TRY IT —
Only the lines of the data below from the one with "Task: Select the Market Cap radio button" through the one with "Viewport: 457px width, 283px height." are wanted. Repeat them exactly.
── DATA PROVIDED
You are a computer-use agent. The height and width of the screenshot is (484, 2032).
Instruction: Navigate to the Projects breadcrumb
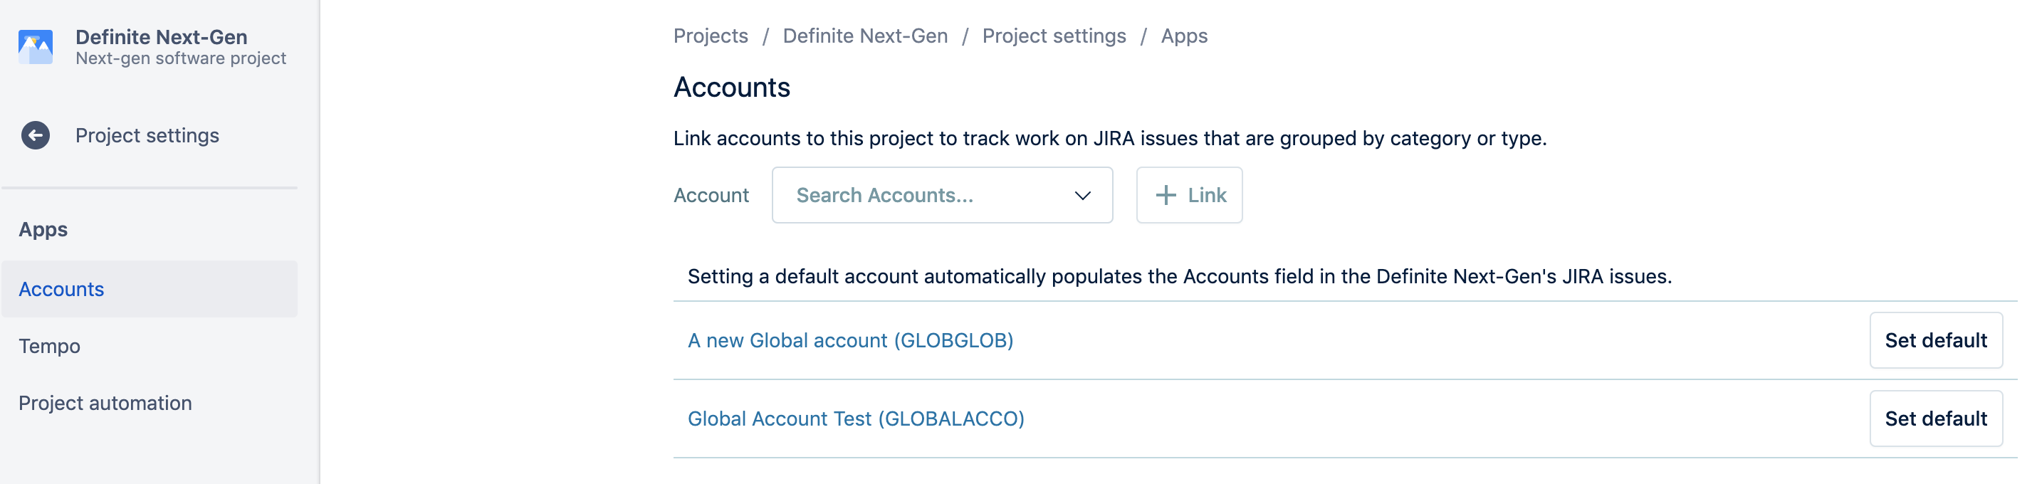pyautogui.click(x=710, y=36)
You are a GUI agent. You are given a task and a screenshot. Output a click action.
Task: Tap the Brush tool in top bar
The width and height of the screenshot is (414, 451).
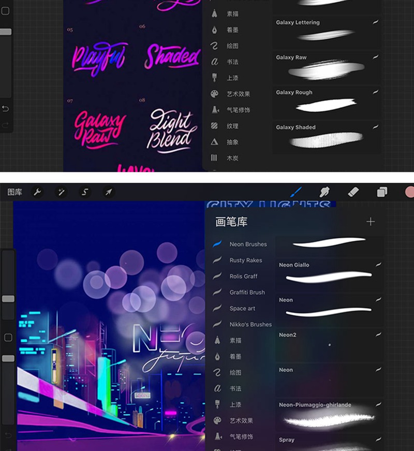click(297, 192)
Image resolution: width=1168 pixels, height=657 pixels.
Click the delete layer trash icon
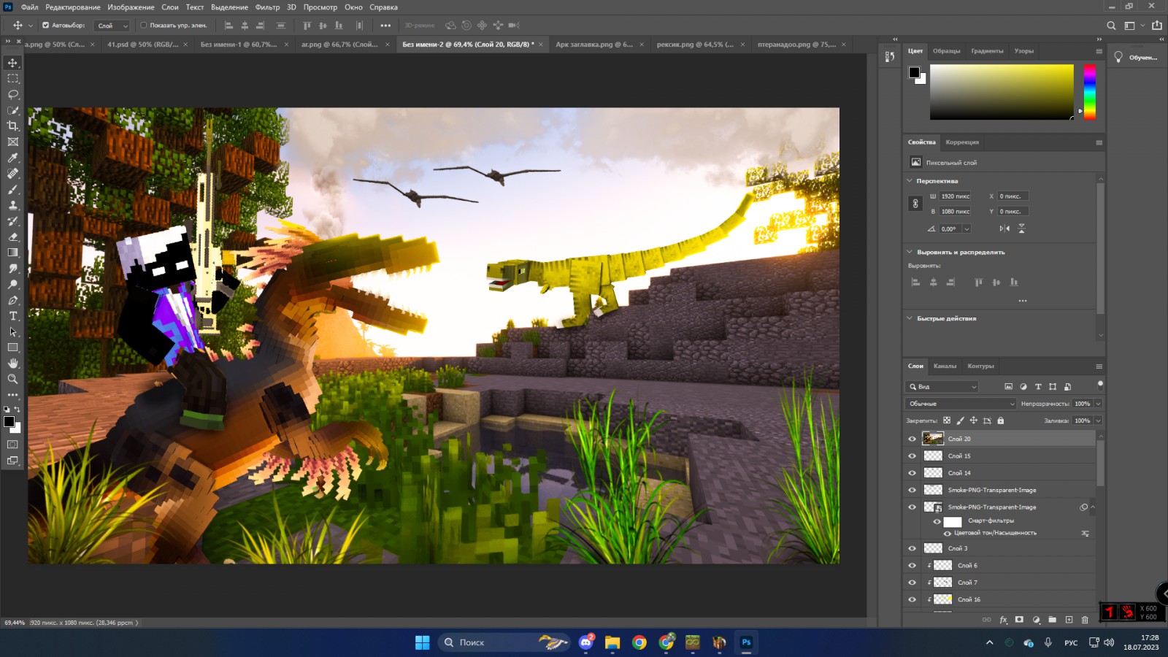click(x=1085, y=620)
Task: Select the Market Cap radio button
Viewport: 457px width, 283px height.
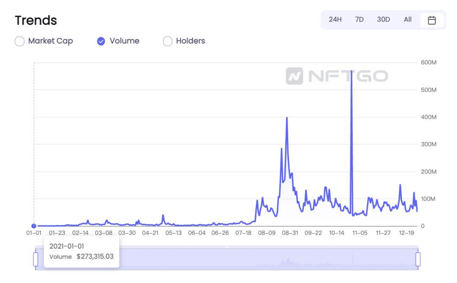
────
── DATA PROVIDED
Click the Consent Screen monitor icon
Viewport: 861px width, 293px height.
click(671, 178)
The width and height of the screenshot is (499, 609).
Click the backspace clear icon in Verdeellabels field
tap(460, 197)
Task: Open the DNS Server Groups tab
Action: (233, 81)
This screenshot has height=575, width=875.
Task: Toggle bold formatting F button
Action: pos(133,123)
────
EXERCISE SOLUTION —
Task: Select the Market Cap radio button
Viewport: 457px width, 283px height.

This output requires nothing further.